┌─ MATERIAL FOR THIS TASK

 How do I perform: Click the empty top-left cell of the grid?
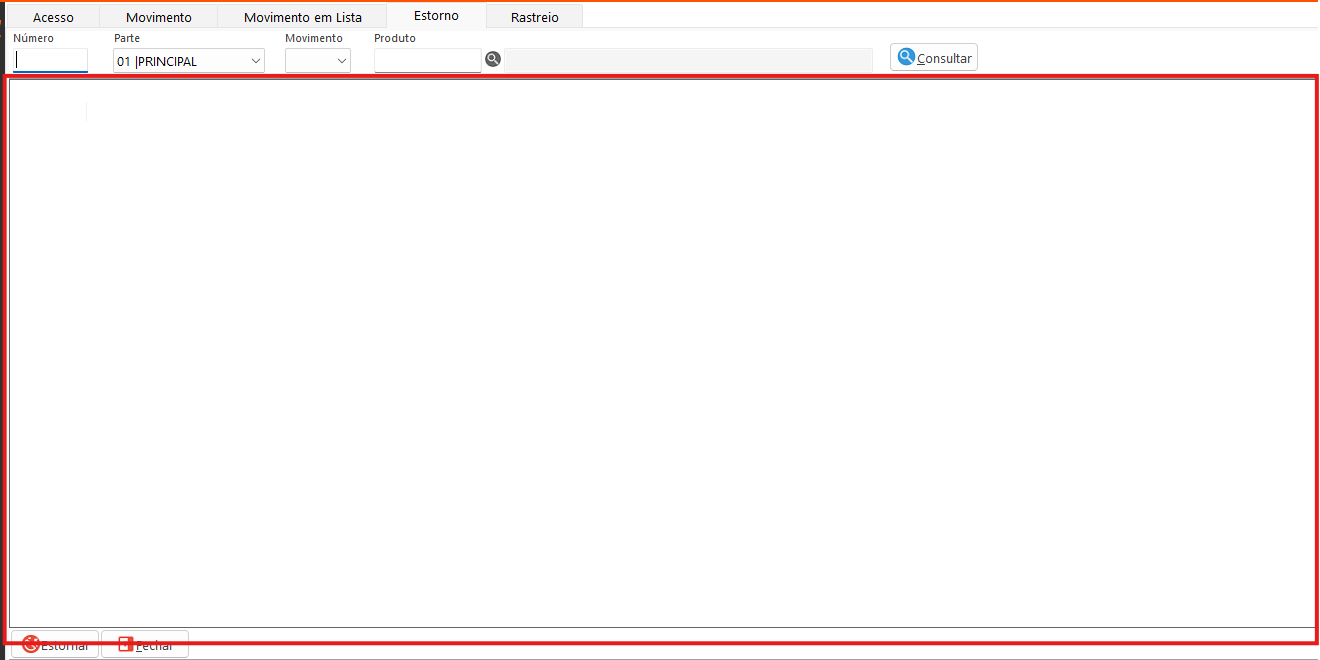[x=48, y=111]
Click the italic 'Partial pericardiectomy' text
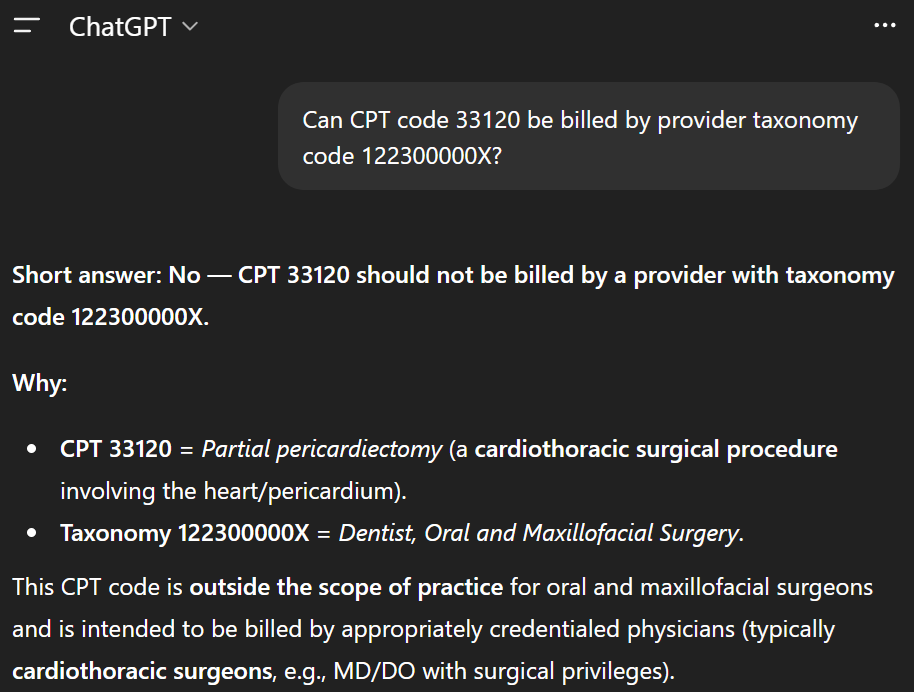This screenshot has height=692, width=914. pyautogui.click(x=321, y=449)
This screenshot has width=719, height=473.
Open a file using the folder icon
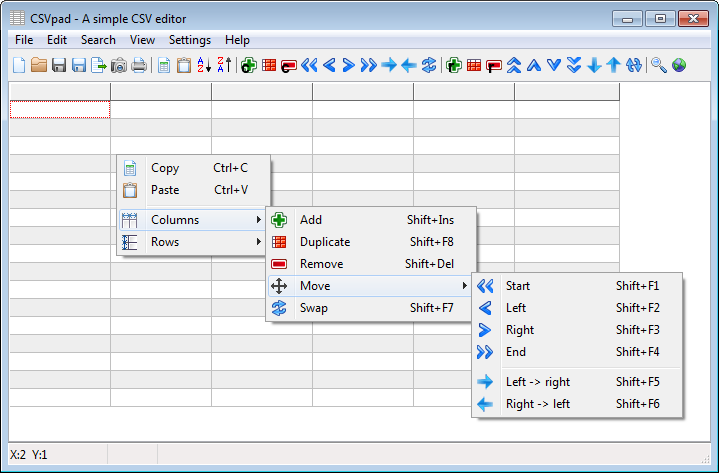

└─

Before copying, set the pictures aside; then reproduce each entry above exactly.

 How do I perform: Click the empty top-left cell of the grid?
[x=48, y=111]
Click the italic 'Partial pericardiectomy' text
This screenshot has height=692, width=914. pyautogui.click(x=321, y=449)
This screenshot has width=719, height=473.
Open a file using the folder icon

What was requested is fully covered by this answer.